_To do_
Report only the number of lines in the entries below that hold the word "screenshot".

_Records to process_
++++++++++++++++++++

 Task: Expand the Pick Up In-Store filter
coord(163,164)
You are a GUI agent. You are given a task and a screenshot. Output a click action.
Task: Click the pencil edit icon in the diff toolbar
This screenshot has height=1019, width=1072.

++++++++++++++++++++

_Written response_
2